The parser's behavior is not specified except in the implementation, which is messy C. I was once loosely involved in a project that tried to reimplement it, which turns out to be extremely difficult, and was laughed at by Brent Welch. Indeed, it failed on countless edge cases. lex and yacc (or whatever) at least isolate this part of the language, making it much easier to have more than one implementation.
Tcl's syntax is completely specified in the man page: http://www.tcl.tk/man/tcl8.5/TclCmd/Tcl.htm (well, nearly completely -- there are couple of minor details left out -- but the man page is complete enough to fully understand the syntax. More people should read it.)
Messy C? Most people who've worked on it seem to think it's rather clean. (Not the bytecode compiler though -- that is indeed a mess. But most of the implementation is solid, readable code.)
Tcl's C implementation is far from messy. Its actually one of the best commented C based language code bases i have ever seen. But your project was doomed by false assumptions. (oh, and Tcl has more than one implementation, e.g. there is a version based on Parrot for example, http://code.google.com/p/partcl/ or the JACL interpreter based on the JVM).
the point is not so much ease of implementation (a parser for a reasonable grammar is usually an insignificant part of a language implementation) as is homoiconicity, and thus easy extensibility. in this regard tcl is similar to lisp and forth (despite all three having different foundations).
that's an impressive set of changes for a minor release! :o)

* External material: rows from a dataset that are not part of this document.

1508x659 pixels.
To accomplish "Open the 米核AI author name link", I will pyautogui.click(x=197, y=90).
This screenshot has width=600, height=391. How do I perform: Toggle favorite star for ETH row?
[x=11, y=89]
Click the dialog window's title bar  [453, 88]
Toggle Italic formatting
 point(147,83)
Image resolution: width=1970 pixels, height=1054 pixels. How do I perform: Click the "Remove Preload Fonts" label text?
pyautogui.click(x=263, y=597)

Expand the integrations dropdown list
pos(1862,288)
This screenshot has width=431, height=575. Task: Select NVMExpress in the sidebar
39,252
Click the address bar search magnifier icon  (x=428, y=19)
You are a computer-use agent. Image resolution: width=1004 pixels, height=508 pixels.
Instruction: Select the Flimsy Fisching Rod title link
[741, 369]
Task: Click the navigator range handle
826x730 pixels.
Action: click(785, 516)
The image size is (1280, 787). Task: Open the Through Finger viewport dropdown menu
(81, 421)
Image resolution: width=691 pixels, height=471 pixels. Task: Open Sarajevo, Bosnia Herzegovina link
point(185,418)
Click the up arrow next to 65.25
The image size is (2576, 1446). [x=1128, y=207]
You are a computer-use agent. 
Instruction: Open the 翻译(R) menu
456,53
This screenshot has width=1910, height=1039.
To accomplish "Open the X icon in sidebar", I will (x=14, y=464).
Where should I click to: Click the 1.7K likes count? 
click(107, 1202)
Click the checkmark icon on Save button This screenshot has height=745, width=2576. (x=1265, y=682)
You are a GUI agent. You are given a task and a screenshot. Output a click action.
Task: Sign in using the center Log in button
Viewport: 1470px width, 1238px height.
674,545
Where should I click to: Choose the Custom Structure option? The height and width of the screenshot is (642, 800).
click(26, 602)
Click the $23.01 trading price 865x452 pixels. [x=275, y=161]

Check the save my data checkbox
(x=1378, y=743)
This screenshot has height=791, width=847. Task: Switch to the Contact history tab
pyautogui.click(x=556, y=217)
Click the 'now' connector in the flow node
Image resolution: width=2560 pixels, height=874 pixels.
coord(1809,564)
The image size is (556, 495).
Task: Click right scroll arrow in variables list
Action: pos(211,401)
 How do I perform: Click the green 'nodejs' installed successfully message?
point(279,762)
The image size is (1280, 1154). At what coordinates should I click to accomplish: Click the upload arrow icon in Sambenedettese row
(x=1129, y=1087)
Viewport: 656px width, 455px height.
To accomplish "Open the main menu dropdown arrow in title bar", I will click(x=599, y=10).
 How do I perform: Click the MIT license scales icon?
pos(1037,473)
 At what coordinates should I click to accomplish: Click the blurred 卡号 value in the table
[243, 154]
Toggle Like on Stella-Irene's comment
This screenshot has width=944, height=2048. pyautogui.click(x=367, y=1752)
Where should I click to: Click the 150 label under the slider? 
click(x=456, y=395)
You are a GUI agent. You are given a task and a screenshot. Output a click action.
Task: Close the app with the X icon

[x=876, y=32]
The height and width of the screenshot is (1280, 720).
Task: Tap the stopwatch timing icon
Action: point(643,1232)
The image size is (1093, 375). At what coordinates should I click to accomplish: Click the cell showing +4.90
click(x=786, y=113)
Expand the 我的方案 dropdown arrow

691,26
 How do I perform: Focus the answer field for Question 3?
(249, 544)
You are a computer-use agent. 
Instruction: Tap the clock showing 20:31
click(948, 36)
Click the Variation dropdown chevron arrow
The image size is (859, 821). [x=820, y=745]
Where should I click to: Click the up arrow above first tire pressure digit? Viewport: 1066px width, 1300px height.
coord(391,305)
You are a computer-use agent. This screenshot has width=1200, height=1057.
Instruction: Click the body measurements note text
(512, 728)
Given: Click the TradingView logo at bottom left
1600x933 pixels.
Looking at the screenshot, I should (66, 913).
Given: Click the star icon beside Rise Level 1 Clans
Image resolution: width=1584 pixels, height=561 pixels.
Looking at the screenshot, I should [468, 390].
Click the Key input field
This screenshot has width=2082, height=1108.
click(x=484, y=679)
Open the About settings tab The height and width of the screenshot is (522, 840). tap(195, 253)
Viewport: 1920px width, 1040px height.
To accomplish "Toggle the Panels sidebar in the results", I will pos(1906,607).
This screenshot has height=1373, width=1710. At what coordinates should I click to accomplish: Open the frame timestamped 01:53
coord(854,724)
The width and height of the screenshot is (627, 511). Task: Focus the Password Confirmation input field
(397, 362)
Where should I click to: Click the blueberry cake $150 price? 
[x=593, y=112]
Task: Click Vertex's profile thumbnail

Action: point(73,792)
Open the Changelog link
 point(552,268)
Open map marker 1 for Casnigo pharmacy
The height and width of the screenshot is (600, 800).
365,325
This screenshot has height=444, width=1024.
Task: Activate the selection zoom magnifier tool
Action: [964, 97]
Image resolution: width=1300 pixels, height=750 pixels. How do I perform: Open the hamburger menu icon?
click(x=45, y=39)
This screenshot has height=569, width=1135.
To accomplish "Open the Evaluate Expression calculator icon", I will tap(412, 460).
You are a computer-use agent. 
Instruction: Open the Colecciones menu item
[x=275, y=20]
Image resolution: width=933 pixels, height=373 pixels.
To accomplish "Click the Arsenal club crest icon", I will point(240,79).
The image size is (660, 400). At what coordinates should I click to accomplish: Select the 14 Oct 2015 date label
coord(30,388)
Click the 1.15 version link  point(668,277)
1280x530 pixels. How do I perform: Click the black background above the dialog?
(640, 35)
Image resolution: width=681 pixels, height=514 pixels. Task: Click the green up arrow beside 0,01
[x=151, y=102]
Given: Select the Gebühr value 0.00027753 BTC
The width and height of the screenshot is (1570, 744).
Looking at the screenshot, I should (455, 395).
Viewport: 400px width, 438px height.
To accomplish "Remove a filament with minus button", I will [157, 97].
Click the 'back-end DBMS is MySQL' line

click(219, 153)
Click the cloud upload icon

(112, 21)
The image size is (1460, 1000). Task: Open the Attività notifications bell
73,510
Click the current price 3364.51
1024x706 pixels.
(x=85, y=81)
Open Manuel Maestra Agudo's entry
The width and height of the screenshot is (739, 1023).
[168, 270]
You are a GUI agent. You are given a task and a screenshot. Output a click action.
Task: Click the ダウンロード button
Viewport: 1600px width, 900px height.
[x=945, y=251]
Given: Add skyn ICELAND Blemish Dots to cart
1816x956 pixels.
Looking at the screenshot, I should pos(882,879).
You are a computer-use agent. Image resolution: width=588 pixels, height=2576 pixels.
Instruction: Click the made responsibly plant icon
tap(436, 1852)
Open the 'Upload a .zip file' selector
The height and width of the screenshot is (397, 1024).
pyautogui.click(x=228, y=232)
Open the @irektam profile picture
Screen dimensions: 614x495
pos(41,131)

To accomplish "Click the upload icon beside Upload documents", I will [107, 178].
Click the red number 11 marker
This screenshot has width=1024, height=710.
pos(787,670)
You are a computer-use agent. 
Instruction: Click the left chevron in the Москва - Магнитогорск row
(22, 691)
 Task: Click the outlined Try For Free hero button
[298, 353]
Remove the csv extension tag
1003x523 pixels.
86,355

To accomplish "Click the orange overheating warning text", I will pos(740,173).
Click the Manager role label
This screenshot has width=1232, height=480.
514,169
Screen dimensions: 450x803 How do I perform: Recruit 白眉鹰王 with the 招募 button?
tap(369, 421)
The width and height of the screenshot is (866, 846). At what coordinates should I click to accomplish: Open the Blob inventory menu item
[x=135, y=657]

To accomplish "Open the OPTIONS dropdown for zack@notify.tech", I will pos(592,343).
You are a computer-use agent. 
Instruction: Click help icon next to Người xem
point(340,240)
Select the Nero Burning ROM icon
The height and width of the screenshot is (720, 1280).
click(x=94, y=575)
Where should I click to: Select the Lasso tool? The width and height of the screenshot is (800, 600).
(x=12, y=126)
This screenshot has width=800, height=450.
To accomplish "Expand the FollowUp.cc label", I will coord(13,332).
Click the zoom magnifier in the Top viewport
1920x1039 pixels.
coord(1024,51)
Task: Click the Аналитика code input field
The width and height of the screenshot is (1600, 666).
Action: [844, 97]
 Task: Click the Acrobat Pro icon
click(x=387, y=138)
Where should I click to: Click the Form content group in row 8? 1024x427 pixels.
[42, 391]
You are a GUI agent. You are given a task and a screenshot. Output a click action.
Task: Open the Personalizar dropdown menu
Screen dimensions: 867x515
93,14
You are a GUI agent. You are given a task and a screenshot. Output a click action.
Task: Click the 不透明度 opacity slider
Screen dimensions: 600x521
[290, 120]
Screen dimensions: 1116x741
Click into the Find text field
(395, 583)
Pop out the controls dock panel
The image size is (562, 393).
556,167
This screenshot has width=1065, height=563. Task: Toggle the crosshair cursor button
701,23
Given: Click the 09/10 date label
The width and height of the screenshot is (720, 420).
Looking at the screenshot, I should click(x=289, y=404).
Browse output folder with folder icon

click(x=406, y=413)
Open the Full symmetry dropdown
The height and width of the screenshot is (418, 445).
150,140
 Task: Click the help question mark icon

is there a paper that describes the underlying implementation (with the new stackless stuff)?
I don't know of a paper, but on the Tcl wiki there is some discussion of the "non-recursive evaluation" (NRE) engine that enables these features [1]. More formal descriptions of the new coroutine [2] and tailcall [3] commands are listed, among others, here [4].
1. http://wiki.tcl.tk/37253#pagetocbefb5a57
2. http://www.tcl.tk/cgi-bin/tct/tip/328
3. http://www.tcl.tk/cgi-bin/tct/tip/327
Update: more details on the NRE implementation are available here [5] at the contributing author's site; anonymous login required.
Tcl's "minor" or point releases are bigger than most languages'. 8.6 has been in development for about four years. 8.5 was also in development at least that long. Contrast Python, which does a point release every 18 months or so.
The TIP#257[1] (Tcl Improvement Proposal) explains how rich and thought-out the TclOO component is. Endless possibilities. It's a nice read to learn more about OO-concepts like filters, mixins and meta-classes.
Some might ask how TclOO compares to iTcl's. For one the performance is in another league.[2](Version 0.3)
I lurk on the core list so I got to watch discussions relating to 8.6 stuff. It was pretty cool. There was a lot of thought about what went in and what needed to to be tweaked.